Vom Streit zum Schulterschluss
Bei der gemeinsamen Pressekonferenz wurde klar, dass es bleibt wie es ist: Die Vergabe der Führerscheine erfolgt auch in Zukunft durch die Verbände der organisierten Segler und Motorbootfahrer. Aus Sicht des ADAC geht das in Ordnung: „Wir bearbeiten und vereinfachen das Ausbildungswesen und lassen das Prüfungswesen da, wo es heute ist.“ erklärte Kurt Heinen, Vizepräsident für Tourismus des ADAC e. V. „Wenn wir gleichberechtigte Partner werden und wir über die Ausbildung diskutieren, dann passt das.“
Während Winfried Röcker, damals wie heute Präsident der organisierten Motorbootfahrer, dem seinerzeitigen ADAC-Präsidenten attestierte, er würde „allein aus wirtschaftlichen Interessen in alle Bereiche unserer Gesellschaft eingreifen“, sind von dem 74-Jährigen DMYV-Vorsitzenden, der in den 1970er-Jahren selbst für den ADAC tätig war, heute moderatere Töne zu hören. „Jeder wandelt sich ja, und auch der ADAC hat sich gewandelt. Wir haben gefragt: Wie können wir die Interessen des Wassersports ingesamt und für unsere Mitglieder vertreten und verbessern?“
Win-win allerorten?
DSV-Präsidentin Mona Küppers relativierte die Bedeutung der Führerscheinfrage: „Nicht wir beleihen, wir werden beliehen. Das Ministerium beauftragt die Verbände. Aber das ist ja nur ein kleiner Teil der Gesamtthematik.“ Sie sieht in der engeren Zusammenarbeit mit dem 20 Millionen Mitglieder zählenden Automobilclub Positives für den Deutschen Segler-Verband. Der ADAC erreiche auch Sportler, „die nicht im Verband organisiert sind, aber ebenso ihren Sport ausüben.“ so Küppers. „Der ADAC kann diese Menschen ganz anders erreichen. Ich habe die Hoffnung, dass wir davon auch nutznießen können, indem der oder die eine oder andere darüber den Weg in unsere Vereine findet.“
Win-win allerorten also? Das könnte notwendig sein. Stichwort: das Bundesprogramm „Blaues Band Deutschland“. Damit will der Bund für den Güterverkehr nicht mehr benötigte Wasserstraßen für Freizeit, Erholung und Wassertourismus erschließen. Was zunächst umweltbewusst klingt, bedeutet im Gegenzug, dass 2.800 Kilometer Wasserwege zu „Sonstigen Wasserstraßen“ erklärt werden.

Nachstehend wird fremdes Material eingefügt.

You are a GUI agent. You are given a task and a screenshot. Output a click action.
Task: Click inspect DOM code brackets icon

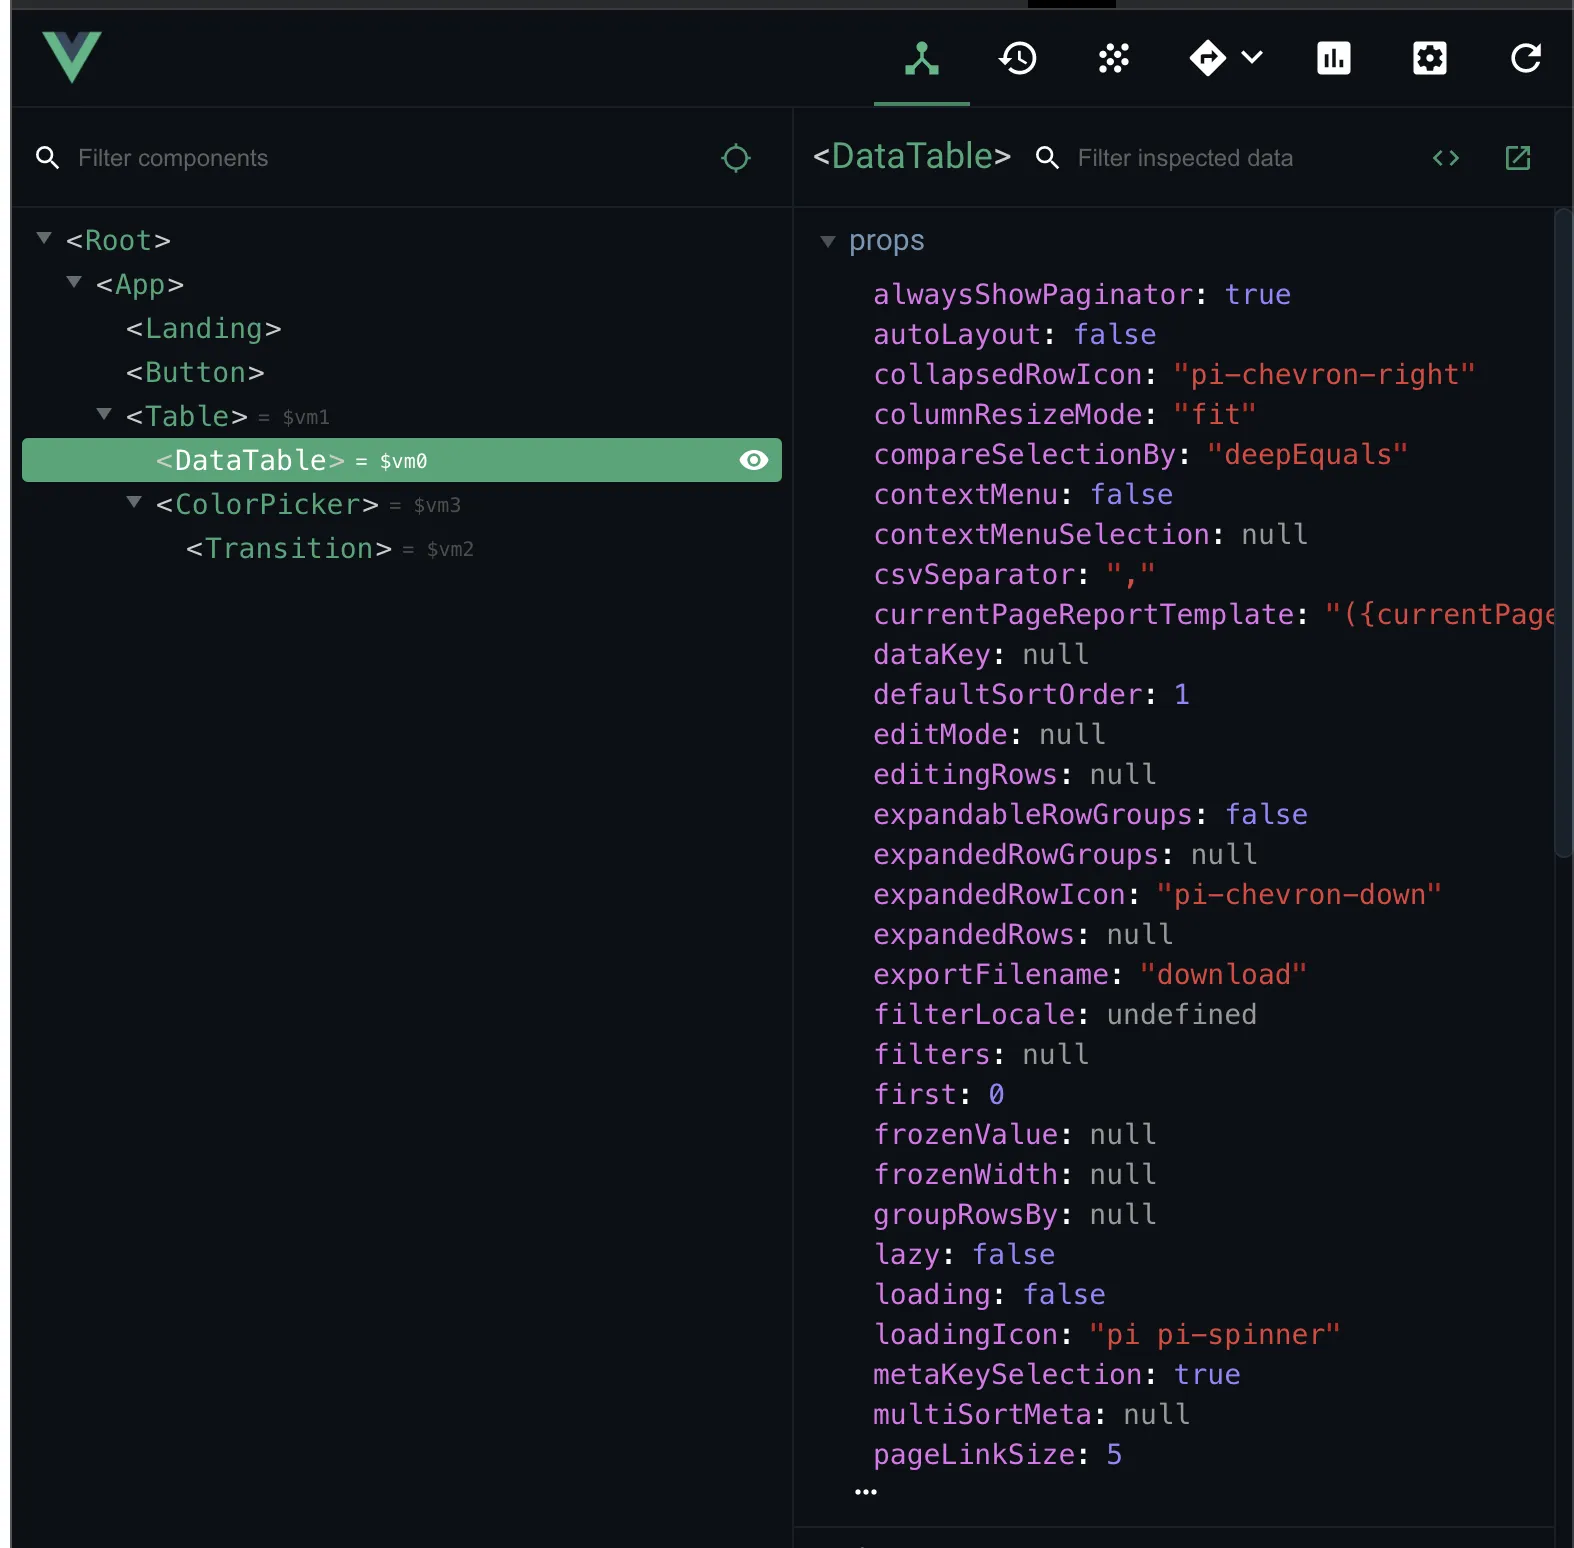(x=1445, y=158)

Für diese ist der Bund dann nicht mehr zuständig und braucht sich nicht um den Erhalt von Schleusen und Wehren zu kümmern. Die Spitzenverbände des Wassersports sind alarmiert, dass in diesen Revieren nicht mehr investiert wird. float hat dazu berichtet.
„Wir vertreten Sportler, die öffentliche Wasserstraßen benutzen müssen, um ihren Sport auszuüben. Wir müssen gemeinsam für die Gewährleistung sorgen, damit die Wasserstraßen befahrbar bleiben.“ so Mona Küppers. „Der ADAC hat durch seine Erfahrung im Wassersport und seine Größe ein Gewicht insbesondere in Richtung Politik. Wenn wir unsere Kräfte gemeinsam in die Waagschale werfen, haben wir ein Konstrukt geschaffen, an dem nicht nur sportpolitisch, sondern insgesamt keiner mehr vorbei kommt.“
Eine starke Stimme in der Politik zu haben, wie der in München ansässige ADAC traditionell eine ist, könnte allen organisierten Wassersportlern zugute kommen. Vielleicht passt da auch, dass das Verkehrsministerium seit Jahren von bayerischen Politikern geführt wird. „Gemeinsam sind wir stark. Erste Priorität: Wie kriegen wir die Interessen unserer Mitglieder umgesetzt? Die sportpolitische Speerspitze ist heute schärfer geworden.“ sagt Kurt Heinen. Recht hat er.